Must I add explicit threading to my Web API REST methods?

B. Clay Shannon picture B. Clay Shannon · Nov 27, 2013 · Viewed 11.2k times · Source

I have created some Web API REST methods that will be called by handheld/Windows CE clients. So the server may be hit by multiple (well, will be is more like it, the question being how many) requests simultaneously.

Do the REST methods automatically take care of this, or do I have to explicitly add threading code so that one client's request does not interfere with anothers?

Answer

dcastro picture dcastro · Nov 27, 2013

No need - the asp.net framework already pools a number of threads for handling a number of requests concurrently.

Incoming requests are enqueued, and pooled threads take their turn at dequeuing requests and handling them.

You can find more about how asp.net handles this here: http://www.codeproject.com/Articles/38501/Multi-Threading-in-ASP-NET

Edit

You should, however, defer CPU/IO-intensive workloads to other threads (preferably using TPL), so that the threads managed by asp.net remain responsive.

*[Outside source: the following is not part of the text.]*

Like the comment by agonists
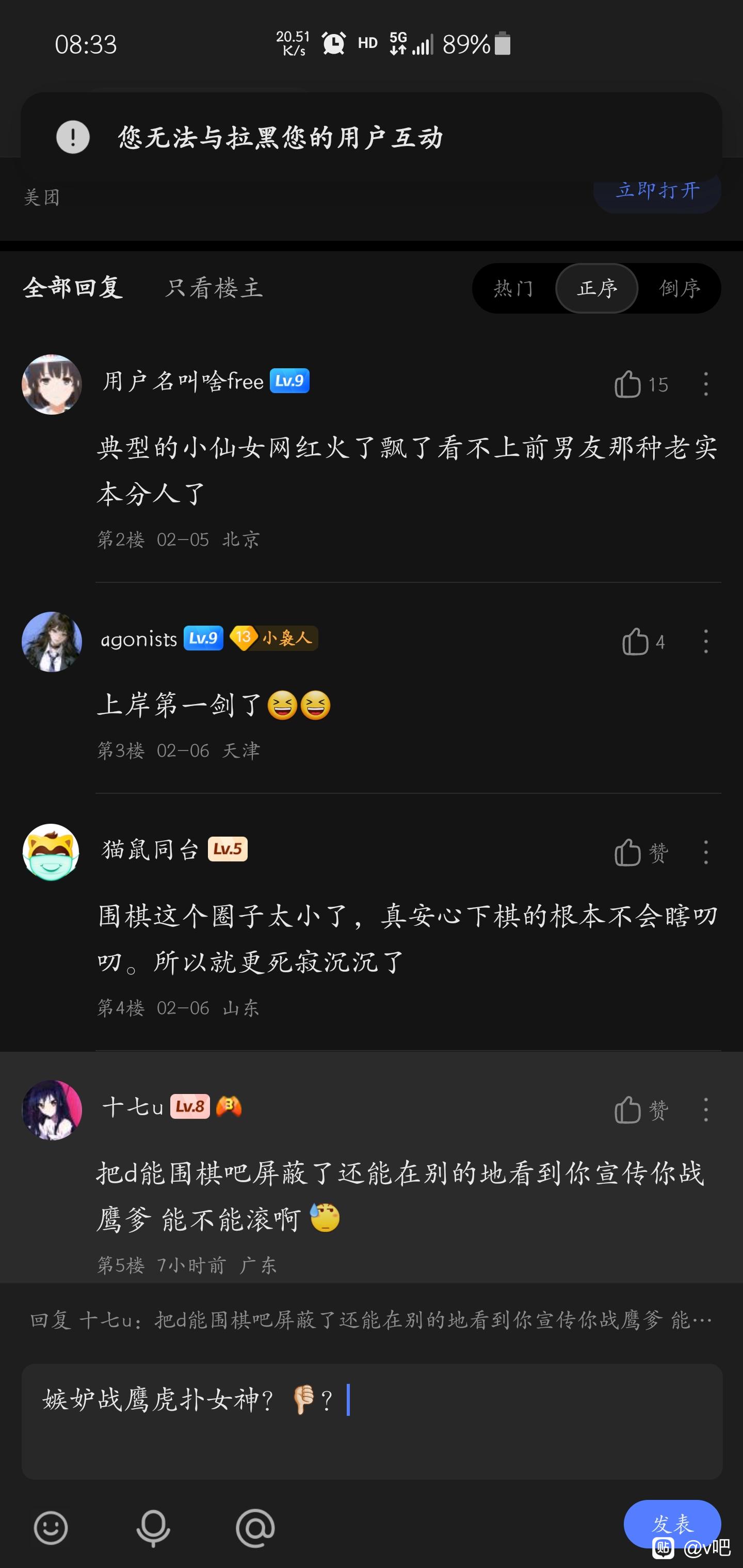Screen dimensions: 743x1568 coord(635,642)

Warning: if you do spawn new threads while handling a request, make sure they have all finished before returning from the "REST method". You may think "I'm gonna return to the user asap, and leave a thread in the background saving stuff to the database." This is dangerous, mainly because the Application Pool may be recycled, aborting your background threads. Read more here: http://haacked.com/archive/2011/10/16/the-dangers-of-implementing-recurring-background-tasks-in-asp-net.aspx

Do not return until all threads have finished.